** Required action **
Repeat the listing below word for word, stopping after the line that contains "Open the #ラプ様4周年記念 hashtag".
"""
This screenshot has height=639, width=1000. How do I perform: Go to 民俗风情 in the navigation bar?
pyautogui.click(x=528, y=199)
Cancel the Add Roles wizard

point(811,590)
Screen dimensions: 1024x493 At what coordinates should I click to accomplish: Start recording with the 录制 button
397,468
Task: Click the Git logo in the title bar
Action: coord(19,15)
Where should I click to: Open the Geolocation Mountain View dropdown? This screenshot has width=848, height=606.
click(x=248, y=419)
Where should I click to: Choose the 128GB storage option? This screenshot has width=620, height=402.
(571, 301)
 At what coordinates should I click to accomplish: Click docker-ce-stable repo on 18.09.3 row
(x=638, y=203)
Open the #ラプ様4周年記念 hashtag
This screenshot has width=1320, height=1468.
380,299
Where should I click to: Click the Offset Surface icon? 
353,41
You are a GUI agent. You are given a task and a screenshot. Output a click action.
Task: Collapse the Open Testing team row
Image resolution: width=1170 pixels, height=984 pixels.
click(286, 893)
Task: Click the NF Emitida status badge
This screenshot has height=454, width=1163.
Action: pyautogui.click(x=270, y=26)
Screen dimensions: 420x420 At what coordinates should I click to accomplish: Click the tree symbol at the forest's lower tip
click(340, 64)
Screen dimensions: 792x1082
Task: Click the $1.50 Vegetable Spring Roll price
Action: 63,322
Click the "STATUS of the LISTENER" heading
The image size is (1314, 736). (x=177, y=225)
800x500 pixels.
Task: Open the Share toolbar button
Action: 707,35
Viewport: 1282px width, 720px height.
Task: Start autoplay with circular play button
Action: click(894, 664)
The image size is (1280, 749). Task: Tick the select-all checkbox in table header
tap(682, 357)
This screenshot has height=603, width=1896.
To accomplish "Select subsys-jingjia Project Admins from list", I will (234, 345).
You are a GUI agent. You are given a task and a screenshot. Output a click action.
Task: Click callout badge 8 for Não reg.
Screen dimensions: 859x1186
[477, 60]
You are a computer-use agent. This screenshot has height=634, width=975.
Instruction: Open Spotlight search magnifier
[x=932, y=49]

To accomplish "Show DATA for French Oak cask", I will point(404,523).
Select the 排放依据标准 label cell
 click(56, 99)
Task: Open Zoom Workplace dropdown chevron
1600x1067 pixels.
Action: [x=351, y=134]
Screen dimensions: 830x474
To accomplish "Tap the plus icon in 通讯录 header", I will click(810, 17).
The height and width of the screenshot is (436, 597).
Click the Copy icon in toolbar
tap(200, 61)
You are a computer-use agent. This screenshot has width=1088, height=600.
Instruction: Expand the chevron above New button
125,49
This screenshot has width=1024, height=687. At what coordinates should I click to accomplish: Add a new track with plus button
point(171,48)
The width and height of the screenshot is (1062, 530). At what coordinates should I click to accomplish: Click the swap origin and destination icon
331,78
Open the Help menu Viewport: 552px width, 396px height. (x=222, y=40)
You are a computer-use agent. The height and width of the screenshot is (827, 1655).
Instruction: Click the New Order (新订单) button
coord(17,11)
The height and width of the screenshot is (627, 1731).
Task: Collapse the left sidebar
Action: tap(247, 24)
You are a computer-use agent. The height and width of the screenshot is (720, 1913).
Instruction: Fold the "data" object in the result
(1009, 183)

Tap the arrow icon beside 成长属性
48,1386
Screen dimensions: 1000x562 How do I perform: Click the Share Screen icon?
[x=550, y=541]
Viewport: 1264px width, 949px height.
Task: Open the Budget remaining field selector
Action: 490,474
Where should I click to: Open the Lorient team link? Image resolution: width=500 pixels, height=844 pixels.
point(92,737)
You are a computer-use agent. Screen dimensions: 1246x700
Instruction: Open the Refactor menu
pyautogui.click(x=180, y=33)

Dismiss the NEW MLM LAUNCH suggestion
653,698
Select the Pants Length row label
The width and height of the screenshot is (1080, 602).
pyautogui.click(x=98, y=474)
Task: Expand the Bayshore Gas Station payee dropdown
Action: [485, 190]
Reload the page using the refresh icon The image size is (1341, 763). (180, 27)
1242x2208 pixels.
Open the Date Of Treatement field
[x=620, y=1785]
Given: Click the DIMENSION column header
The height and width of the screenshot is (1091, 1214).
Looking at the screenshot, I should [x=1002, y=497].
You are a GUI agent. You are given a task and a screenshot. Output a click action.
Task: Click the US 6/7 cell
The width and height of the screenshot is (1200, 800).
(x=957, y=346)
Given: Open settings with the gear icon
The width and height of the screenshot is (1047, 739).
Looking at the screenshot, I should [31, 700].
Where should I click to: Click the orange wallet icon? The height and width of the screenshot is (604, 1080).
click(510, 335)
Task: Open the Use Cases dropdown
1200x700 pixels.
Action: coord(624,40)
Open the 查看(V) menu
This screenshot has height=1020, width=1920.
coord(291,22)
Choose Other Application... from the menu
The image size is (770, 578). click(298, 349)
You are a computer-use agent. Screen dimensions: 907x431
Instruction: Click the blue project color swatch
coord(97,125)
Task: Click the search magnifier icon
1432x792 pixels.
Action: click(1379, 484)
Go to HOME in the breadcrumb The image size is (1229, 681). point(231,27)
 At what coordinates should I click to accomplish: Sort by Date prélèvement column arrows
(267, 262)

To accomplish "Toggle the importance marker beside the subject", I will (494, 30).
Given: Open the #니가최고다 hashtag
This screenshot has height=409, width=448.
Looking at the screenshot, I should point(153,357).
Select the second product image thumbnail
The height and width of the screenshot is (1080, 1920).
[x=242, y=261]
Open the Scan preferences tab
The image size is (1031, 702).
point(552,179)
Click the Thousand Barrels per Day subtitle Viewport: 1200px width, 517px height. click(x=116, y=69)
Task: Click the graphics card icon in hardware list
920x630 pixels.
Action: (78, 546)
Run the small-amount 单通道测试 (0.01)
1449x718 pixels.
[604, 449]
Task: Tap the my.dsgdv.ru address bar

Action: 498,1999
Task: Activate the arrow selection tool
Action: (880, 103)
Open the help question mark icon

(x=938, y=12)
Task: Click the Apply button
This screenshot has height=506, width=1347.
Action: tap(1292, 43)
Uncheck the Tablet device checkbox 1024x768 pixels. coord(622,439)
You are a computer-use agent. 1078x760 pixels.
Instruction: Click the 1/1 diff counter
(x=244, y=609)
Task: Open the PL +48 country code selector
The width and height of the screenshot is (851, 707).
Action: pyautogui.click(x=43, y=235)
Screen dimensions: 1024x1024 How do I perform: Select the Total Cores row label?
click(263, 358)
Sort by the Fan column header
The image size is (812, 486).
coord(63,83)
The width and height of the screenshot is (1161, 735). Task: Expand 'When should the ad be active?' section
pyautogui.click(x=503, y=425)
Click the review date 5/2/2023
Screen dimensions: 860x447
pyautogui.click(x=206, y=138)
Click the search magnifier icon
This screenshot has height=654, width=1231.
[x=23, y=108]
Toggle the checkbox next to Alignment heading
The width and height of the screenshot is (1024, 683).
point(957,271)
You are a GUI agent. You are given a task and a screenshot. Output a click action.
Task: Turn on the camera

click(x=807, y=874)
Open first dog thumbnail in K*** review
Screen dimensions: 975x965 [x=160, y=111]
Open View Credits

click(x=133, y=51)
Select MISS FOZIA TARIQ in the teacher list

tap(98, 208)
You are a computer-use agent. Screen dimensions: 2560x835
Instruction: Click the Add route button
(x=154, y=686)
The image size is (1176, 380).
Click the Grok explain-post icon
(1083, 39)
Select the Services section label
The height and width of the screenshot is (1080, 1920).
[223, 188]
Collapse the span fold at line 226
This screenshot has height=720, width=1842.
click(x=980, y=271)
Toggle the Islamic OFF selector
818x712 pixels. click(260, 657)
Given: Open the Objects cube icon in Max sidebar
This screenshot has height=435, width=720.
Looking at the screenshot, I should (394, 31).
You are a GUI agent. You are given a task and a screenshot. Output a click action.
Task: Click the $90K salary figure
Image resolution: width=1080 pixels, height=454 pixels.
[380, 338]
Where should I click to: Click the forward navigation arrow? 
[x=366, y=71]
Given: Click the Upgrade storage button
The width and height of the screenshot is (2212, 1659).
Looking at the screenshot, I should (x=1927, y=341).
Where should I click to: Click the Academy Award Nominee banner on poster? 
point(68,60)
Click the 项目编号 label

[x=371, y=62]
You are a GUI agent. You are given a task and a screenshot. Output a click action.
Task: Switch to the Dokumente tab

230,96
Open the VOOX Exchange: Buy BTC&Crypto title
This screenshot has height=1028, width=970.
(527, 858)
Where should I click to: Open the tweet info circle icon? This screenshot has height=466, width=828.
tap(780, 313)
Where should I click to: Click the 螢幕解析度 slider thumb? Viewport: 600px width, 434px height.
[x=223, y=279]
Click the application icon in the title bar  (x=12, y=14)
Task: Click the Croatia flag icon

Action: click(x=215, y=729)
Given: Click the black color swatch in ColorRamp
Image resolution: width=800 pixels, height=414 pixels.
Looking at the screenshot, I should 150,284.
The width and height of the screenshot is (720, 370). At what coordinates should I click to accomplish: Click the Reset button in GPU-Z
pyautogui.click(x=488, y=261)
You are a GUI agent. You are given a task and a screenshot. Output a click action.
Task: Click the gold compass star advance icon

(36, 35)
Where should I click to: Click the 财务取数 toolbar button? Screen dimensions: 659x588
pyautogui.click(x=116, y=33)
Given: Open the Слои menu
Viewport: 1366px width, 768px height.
"""
** Exercise response **
This screenshot has height=639, width=1000. How do I perform: Go to 民俗风情 in the navigation bar?
pyautogui.click(x=528, y=199)
Cancel the Add Roles wizard

point(811,590)
Screen dimensions: 1024x493 At what coordinates should I click to accomplish: Start recording with the 录制 button
397,468
Task: Click the Git logo in the title bar
Action: coord(19,15)
Where should I click to: Open the Geolocation Mountain View dropdown? This screenshot has width=848, height=606.
click(x=248, y=419)
Where should I click to: Choose the 128GB storage option? This screenshot has width=620, height=402.
(571, 301)
 At what coordinates should I click to accomplish: Click docker-ce-stable repo on 18.09.3 row
(x=638, y=203)
Open the #ラプ様4周年記念 hashtag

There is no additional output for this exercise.